▸ What you will do: Copy out each line of the data holding "agent".

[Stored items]
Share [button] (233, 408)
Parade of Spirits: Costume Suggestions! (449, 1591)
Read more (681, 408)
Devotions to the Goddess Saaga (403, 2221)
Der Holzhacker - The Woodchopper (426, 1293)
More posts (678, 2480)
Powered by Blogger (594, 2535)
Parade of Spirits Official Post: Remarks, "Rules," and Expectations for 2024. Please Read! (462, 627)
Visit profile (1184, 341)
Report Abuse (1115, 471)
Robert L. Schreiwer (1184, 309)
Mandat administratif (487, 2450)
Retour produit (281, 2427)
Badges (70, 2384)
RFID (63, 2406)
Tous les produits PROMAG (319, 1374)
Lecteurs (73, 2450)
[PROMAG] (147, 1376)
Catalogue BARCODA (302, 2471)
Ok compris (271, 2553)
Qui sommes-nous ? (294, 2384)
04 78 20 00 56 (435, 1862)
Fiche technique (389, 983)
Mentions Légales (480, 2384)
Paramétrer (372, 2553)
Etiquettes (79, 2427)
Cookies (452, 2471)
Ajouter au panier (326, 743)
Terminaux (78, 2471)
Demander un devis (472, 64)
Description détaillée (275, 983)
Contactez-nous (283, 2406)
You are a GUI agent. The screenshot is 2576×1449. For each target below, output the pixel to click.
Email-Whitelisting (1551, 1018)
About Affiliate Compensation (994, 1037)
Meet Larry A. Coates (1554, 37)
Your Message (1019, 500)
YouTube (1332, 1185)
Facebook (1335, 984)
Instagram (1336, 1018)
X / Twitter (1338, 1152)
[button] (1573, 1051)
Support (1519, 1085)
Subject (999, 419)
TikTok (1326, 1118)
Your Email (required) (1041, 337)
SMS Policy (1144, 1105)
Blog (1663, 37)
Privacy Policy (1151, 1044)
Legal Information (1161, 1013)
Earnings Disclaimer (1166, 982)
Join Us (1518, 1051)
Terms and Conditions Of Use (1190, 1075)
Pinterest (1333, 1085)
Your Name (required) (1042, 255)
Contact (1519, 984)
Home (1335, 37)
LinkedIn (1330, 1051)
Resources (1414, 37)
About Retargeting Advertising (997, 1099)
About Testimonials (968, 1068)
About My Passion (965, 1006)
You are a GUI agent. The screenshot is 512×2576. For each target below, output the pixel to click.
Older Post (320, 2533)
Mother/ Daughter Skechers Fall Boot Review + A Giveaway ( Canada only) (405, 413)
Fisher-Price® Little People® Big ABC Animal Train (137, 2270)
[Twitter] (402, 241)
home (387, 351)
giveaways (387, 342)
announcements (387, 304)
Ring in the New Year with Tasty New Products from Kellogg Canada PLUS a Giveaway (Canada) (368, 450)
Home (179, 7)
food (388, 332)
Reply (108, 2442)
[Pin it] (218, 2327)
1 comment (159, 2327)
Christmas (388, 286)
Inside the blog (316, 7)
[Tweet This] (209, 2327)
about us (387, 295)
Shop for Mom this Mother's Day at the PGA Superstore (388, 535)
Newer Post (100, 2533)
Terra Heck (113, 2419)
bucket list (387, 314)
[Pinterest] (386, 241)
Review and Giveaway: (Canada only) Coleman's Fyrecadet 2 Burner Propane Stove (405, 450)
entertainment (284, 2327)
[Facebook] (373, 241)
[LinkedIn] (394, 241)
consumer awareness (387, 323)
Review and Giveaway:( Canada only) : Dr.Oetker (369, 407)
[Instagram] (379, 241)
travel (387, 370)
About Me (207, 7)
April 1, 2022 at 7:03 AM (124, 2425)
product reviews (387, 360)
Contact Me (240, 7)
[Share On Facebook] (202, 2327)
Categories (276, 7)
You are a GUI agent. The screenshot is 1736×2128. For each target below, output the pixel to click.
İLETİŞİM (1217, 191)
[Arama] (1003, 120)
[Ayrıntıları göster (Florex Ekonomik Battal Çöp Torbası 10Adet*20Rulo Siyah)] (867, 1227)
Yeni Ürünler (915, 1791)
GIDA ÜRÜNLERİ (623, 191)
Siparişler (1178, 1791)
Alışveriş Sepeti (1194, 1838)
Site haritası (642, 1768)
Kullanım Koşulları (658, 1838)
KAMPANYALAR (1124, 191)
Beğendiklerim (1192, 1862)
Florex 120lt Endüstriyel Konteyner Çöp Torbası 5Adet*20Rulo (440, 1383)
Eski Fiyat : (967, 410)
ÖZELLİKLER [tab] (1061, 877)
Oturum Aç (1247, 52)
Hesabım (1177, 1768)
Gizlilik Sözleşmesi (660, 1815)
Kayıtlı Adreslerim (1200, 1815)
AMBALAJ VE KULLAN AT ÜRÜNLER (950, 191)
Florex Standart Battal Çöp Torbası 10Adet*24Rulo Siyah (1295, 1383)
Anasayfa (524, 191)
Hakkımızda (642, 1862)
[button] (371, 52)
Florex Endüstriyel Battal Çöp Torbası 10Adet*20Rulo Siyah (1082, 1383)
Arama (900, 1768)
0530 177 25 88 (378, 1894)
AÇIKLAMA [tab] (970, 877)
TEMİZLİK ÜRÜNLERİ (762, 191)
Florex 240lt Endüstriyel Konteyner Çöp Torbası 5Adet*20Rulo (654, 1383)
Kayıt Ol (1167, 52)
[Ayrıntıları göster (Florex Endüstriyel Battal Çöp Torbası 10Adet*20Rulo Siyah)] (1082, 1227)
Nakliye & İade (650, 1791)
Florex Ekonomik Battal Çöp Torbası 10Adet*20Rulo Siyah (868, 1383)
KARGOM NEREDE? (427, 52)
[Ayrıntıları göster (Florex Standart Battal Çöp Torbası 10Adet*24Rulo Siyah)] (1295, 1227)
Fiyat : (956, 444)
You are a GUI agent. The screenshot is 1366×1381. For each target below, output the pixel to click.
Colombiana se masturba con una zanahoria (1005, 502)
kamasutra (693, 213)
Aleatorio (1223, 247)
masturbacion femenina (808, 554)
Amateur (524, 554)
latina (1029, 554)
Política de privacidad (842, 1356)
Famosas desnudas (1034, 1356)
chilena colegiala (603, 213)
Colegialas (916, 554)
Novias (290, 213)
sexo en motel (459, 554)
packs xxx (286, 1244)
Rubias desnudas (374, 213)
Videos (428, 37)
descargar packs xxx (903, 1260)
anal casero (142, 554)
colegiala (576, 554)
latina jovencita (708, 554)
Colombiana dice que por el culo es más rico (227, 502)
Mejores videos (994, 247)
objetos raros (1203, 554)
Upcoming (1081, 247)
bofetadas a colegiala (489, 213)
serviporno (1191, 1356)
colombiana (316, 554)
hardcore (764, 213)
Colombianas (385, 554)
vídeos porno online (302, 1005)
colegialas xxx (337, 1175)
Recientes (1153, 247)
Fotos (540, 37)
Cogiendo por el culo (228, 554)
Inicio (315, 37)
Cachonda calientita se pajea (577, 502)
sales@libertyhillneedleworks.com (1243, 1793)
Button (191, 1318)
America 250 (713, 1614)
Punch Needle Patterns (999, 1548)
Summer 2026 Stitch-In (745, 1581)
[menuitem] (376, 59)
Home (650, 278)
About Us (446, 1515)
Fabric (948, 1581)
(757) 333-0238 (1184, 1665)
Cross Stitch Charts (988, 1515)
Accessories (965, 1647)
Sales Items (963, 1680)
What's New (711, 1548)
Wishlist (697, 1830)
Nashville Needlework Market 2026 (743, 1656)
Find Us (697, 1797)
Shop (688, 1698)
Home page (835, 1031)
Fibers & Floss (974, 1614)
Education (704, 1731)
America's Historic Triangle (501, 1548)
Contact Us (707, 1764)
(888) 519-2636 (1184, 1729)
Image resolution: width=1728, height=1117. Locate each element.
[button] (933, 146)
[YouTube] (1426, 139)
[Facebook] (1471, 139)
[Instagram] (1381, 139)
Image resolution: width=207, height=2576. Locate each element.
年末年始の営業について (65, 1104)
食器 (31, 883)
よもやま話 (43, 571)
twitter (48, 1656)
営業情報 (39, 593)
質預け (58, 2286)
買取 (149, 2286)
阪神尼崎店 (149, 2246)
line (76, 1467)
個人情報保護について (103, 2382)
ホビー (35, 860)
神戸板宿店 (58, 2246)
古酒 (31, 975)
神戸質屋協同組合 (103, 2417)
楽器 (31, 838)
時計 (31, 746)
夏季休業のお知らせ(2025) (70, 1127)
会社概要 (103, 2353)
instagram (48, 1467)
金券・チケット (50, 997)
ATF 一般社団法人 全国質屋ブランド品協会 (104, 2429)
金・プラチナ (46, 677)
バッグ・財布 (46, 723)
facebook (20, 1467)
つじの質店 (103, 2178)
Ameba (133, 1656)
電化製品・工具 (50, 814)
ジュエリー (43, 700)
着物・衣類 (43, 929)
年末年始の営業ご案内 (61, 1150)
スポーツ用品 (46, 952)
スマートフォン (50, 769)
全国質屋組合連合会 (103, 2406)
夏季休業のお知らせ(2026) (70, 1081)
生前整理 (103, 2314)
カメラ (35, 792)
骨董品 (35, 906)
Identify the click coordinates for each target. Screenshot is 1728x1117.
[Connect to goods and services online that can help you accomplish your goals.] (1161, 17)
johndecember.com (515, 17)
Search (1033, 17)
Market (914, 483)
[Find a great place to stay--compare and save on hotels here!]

▸ Task answer:
You are a GUI agent. The screenshot is 2576×1449. For each target below, output the pixel to click.
You are a GUI agent. The screenshot is 512×2576. For each target below, output the pixel to click.
You are a GUI agent. The screenshot is 1736×2128. For each target below, output the pixel to click.
You are a GUI agent. The screenshot is 1366×1381. For each target below, output the pixel to click.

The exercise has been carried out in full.